▸ **Required action**: Show all lines from the listing below that contain "gear".

▸ **Dataset**:
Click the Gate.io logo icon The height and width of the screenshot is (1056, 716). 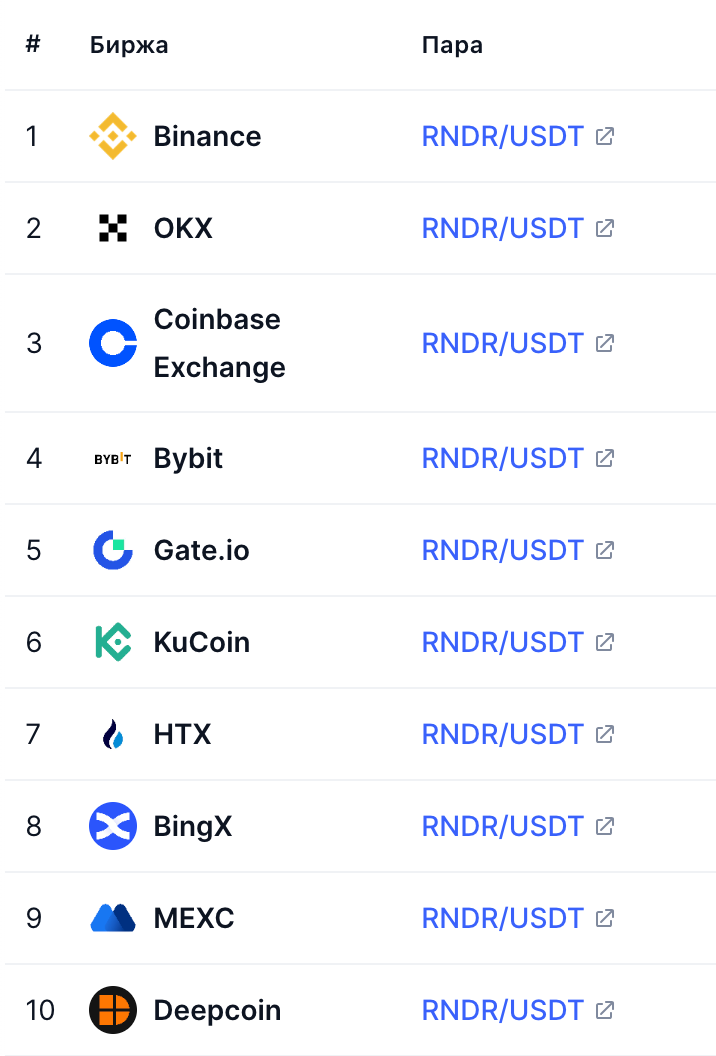113,550
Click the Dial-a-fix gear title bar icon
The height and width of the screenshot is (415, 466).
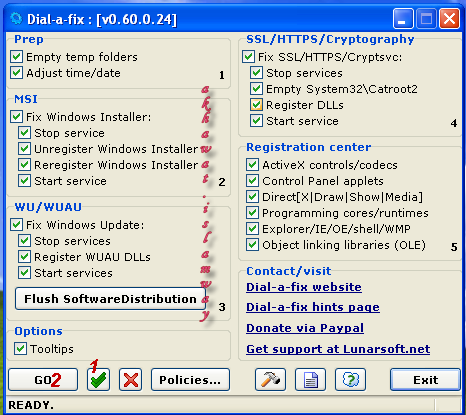point(16,18)
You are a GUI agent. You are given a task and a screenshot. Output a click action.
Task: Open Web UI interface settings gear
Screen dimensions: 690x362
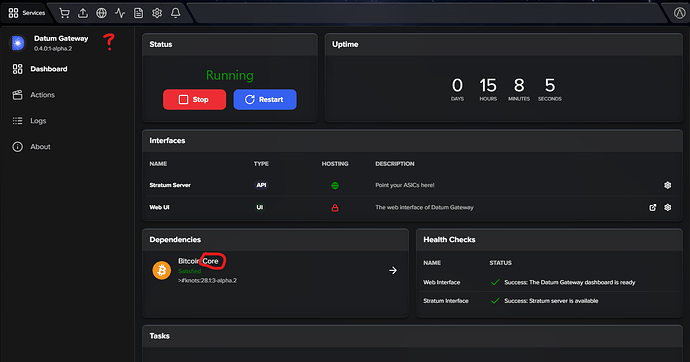tap(668, 207)
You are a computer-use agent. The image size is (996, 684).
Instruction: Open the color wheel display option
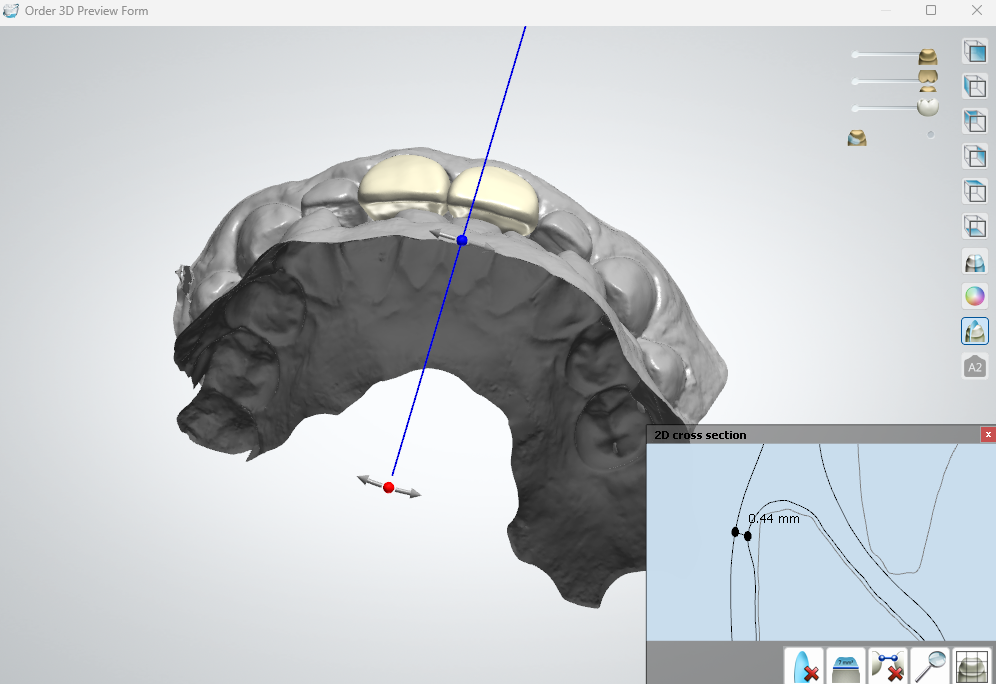975,296
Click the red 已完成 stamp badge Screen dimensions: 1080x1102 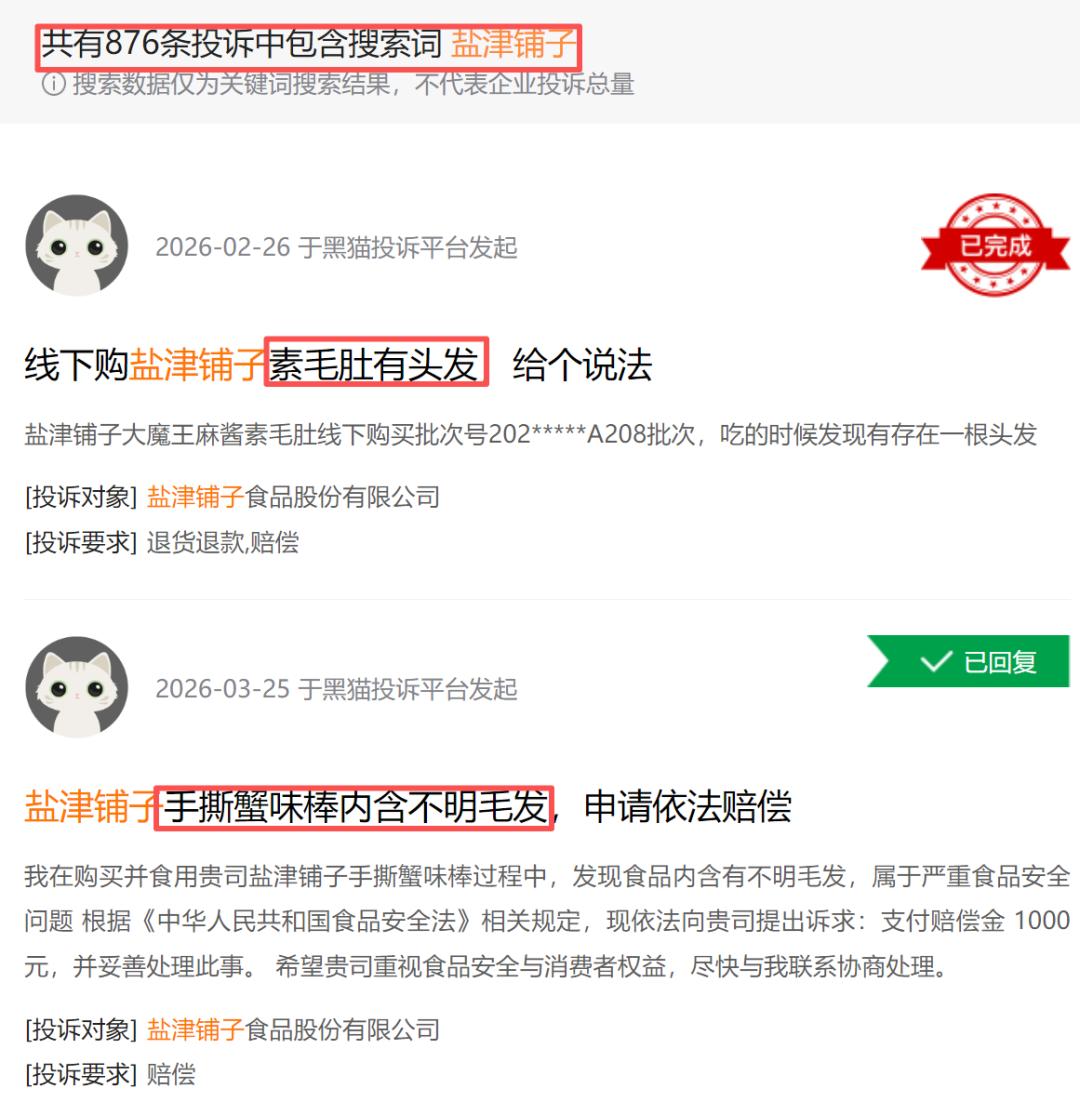click(x=995, y=245)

▸ **Response to the task**:
Click the Dial-a-fix gear title bar icon
Task: Open Web UI interface settings gear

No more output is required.